PROBLEM TO SOLVE => Pick out the lines below that contain the string "step" and copy them all.

##### MATERIAL TO PROCESS #####

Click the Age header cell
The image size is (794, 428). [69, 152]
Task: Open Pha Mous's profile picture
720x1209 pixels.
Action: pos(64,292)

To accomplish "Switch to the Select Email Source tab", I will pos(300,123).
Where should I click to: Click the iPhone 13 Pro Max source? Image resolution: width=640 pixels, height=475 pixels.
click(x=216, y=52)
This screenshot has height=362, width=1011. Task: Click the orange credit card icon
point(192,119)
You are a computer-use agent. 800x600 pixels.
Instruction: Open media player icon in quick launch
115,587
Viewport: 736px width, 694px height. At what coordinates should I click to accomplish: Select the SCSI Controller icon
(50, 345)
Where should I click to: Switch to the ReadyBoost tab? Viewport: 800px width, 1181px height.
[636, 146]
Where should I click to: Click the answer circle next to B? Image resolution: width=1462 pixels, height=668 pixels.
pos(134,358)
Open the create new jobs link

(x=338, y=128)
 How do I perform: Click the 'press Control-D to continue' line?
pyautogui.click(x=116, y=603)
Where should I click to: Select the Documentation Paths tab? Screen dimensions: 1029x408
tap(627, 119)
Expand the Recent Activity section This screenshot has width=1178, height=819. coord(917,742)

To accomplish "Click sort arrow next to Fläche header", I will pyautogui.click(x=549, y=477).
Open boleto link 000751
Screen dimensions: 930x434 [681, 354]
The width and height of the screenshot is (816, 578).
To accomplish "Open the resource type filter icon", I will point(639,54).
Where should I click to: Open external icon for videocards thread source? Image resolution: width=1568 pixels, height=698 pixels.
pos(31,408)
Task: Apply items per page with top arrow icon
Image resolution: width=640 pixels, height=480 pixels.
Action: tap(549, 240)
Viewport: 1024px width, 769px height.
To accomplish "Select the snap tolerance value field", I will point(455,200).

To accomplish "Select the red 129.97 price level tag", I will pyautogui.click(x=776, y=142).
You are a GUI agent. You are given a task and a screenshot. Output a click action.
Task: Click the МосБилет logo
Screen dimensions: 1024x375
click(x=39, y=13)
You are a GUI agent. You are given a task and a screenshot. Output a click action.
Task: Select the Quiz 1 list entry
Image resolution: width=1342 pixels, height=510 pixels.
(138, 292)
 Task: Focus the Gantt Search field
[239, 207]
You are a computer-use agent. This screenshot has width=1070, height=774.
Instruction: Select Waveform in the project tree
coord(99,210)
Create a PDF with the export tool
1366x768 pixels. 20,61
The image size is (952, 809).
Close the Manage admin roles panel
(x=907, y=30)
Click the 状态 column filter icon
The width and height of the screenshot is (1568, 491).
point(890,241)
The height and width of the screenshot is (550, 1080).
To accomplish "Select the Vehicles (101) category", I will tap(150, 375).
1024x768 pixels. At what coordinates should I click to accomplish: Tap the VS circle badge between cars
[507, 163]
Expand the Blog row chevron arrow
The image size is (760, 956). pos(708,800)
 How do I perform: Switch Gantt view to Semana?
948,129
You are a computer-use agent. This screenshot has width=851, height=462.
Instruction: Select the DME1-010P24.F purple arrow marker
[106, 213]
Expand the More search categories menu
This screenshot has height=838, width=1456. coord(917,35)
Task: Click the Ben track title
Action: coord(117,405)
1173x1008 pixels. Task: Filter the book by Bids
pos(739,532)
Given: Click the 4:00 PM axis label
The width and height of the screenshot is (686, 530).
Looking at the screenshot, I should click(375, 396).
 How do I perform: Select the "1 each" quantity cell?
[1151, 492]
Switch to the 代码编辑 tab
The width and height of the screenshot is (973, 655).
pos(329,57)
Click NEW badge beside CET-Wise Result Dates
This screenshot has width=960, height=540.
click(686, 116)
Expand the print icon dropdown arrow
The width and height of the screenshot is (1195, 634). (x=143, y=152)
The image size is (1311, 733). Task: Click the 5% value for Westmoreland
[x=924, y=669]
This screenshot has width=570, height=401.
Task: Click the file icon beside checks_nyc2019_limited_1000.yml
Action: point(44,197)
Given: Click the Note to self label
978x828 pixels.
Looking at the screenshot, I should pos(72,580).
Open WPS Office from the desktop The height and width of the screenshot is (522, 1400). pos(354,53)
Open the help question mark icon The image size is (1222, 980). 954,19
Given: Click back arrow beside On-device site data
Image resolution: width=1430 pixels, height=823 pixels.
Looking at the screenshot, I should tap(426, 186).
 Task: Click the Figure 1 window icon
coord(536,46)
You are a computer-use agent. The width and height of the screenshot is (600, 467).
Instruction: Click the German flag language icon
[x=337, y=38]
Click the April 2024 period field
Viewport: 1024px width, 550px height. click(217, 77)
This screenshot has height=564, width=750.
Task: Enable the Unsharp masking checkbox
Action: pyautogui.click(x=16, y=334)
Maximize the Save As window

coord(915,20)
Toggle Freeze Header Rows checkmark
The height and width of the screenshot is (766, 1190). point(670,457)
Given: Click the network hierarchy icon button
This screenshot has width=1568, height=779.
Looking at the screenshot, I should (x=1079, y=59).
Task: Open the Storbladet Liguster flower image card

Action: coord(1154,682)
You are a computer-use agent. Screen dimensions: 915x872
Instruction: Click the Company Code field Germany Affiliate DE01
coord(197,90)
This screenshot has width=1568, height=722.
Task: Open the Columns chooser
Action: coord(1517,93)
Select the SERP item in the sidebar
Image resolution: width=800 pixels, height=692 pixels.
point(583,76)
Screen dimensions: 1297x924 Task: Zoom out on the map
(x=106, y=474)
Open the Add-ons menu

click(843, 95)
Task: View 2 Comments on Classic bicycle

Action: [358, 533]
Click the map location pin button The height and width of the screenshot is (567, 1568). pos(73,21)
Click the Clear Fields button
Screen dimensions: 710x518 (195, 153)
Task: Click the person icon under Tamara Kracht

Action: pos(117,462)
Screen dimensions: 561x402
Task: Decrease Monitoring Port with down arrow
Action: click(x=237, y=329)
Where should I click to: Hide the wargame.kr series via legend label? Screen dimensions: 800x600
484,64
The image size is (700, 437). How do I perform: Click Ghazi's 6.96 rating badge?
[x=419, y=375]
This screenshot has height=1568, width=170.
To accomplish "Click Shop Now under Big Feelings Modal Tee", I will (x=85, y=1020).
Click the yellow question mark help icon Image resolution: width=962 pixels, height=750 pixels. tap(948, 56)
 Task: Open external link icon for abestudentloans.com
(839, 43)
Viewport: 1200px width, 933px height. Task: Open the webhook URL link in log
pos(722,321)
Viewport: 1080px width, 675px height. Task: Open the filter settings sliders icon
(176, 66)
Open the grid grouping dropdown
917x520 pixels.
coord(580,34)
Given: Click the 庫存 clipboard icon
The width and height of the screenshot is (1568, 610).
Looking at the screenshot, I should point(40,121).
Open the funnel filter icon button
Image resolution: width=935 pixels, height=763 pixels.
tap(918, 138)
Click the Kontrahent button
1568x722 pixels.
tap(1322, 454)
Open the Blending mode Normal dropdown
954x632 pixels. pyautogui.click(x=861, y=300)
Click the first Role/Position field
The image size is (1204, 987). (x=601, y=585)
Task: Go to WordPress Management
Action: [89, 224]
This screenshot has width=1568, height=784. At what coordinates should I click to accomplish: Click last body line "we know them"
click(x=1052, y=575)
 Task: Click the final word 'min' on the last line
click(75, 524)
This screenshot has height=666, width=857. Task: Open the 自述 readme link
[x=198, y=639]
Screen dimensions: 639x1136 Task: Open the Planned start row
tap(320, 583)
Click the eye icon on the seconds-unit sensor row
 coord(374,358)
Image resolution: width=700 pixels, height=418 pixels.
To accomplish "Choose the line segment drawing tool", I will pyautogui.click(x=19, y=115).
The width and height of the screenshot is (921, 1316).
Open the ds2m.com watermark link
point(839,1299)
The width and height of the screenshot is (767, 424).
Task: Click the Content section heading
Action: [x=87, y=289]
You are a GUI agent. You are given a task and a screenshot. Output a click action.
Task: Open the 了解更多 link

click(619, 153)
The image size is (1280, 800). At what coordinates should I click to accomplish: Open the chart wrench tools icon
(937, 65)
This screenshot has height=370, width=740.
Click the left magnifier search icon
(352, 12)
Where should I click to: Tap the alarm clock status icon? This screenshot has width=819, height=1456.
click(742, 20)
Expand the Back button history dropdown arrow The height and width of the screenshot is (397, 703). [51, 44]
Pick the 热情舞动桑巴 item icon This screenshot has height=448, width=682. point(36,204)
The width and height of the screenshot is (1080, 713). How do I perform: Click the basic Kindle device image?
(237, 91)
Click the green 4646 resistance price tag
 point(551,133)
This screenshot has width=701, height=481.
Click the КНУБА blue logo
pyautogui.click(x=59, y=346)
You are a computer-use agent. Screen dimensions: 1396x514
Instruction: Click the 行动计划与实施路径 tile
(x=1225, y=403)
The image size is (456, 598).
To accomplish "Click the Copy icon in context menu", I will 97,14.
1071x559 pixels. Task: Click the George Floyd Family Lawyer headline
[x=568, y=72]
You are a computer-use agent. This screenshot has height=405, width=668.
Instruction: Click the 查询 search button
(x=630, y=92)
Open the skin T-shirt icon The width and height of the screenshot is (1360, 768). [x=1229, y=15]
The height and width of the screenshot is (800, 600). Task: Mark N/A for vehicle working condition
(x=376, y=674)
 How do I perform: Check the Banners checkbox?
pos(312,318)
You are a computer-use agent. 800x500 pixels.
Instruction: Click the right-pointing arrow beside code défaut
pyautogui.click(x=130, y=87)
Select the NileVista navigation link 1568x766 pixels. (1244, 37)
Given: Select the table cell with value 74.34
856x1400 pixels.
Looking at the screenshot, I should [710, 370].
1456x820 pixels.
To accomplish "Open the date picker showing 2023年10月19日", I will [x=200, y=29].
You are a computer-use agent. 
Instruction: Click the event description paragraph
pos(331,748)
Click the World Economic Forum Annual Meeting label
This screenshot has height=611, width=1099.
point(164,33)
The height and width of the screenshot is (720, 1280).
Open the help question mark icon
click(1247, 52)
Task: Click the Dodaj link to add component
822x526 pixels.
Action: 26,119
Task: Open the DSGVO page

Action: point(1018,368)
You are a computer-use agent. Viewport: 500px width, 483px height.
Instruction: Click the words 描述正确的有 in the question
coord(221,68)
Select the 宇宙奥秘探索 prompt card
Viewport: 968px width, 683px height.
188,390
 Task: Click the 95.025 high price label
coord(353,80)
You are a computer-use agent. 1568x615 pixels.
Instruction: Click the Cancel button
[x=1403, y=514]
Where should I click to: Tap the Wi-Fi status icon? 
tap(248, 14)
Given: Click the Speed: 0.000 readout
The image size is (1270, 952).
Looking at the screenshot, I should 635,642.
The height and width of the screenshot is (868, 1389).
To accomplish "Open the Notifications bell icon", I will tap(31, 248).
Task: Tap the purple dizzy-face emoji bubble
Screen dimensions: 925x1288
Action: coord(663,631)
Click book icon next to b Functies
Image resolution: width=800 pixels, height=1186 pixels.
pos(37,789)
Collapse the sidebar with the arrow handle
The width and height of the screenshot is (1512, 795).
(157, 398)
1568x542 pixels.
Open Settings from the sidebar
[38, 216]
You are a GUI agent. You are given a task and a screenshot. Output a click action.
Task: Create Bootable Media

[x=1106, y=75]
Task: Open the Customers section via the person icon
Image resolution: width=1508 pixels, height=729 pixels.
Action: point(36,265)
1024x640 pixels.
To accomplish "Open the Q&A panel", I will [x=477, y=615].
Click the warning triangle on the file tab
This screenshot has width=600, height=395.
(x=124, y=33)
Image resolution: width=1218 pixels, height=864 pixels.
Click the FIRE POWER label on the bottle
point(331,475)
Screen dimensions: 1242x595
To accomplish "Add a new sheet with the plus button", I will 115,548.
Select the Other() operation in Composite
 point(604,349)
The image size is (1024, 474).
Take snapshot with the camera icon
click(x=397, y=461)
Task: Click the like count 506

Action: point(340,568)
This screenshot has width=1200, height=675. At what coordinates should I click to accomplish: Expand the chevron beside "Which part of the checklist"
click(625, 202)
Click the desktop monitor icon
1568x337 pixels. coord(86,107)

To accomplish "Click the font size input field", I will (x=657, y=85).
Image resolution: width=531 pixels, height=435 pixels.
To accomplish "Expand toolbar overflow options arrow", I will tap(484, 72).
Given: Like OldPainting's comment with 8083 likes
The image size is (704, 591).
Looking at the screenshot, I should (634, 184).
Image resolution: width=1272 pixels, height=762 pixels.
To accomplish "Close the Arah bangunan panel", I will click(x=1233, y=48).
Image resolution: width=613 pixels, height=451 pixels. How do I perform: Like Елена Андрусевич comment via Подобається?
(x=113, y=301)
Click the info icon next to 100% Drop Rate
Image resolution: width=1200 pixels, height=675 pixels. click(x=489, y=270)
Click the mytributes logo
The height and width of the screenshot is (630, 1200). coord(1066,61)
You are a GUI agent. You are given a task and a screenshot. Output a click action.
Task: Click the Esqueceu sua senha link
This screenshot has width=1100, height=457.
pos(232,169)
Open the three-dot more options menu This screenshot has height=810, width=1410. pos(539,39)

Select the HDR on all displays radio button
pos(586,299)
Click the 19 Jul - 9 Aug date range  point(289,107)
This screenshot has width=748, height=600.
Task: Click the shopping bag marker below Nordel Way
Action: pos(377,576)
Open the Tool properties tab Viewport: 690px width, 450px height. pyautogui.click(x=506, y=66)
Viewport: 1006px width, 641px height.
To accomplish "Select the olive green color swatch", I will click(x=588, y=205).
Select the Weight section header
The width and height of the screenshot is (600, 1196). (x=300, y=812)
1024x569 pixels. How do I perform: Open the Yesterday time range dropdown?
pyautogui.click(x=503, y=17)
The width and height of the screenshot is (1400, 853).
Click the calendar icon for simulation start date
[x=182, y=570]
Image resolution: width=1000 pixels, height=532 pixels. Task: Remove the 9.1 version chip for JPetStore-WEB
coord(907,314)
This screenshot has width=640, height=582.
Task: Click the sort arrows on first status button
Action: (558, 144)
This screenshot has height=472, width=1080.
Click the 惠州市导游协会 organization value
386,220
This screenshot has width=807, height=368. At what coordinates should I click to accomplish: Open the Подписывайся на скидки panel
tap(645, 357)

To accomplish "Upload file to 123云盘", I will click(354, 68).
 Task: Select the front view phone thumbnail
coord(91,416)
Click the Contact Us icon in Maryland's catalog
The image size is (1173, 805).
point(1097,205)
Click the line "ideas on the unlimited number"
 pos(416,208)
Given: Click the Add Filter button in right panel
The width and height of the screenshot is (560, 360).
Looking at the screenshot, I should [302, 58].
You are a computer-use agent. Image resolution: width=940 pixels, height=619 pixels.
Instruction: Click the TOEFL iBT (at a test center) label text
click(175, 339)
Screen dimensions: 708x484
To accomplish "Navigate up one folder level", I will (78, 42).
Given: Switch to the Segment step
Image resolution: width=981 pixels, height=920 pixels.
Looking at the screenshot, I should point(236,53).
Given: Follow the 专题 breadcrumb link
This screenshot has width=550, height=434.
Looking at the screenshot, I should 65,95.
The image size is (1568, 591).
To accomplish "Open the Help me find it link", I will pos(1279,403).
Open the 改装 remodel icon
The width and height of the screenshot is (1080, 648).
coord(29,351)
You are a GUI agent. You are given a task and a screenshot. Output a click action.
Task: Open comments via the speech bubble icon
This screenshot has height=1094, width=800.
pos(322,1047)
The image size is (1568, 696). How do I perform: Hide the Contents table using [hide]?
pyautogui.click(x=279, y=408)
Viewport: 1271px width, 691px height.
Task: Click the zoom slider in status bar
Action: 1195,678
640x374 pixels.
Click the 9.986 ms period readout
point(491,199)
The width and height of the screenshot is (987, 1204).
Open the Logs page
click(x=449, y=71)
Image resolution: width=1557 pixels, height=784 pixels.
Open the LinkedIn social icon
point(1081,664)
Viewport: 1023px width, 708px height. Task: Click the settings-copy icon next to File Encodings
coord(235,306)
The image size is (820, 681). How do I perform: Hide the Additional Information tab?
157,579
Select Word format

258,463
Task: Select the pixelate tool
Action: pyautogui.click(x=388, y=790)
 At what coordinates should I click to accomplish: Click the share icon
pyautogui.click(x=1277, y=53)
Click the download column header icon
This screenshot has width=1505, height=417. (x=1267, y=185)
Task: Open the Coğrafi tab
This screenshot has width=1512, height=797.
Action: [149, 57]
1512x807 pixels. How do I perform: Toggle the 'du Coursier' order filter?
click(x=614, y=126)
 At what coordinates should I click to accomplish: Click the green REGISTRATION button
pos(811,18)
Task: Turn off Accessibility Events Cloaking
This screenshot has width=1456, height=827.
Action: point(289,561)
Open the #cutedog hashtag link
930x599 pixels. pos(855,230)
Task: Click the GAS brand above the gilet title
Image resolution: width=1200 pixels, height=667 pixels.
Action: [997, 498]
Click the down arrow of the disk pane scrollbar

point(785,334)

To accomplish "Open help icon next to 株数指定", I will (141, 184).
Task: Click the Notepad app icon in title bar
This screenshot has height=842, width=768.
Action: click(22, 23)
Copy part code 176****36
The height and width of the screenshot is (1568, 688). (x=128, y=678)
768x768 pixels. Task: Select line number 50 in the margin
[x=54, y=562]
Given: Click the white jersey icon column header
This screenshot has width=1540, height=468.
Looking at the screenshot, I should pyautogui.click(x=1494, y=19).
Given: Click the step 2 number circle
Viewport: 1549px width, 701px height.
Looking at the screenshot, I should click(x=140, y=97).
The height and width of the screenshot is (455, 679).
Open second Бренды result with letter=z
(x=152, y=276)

#####

ANSWER TO THE EXERCISE =>
Given: Switch to the Segment step
Given: Click the step 2 number circle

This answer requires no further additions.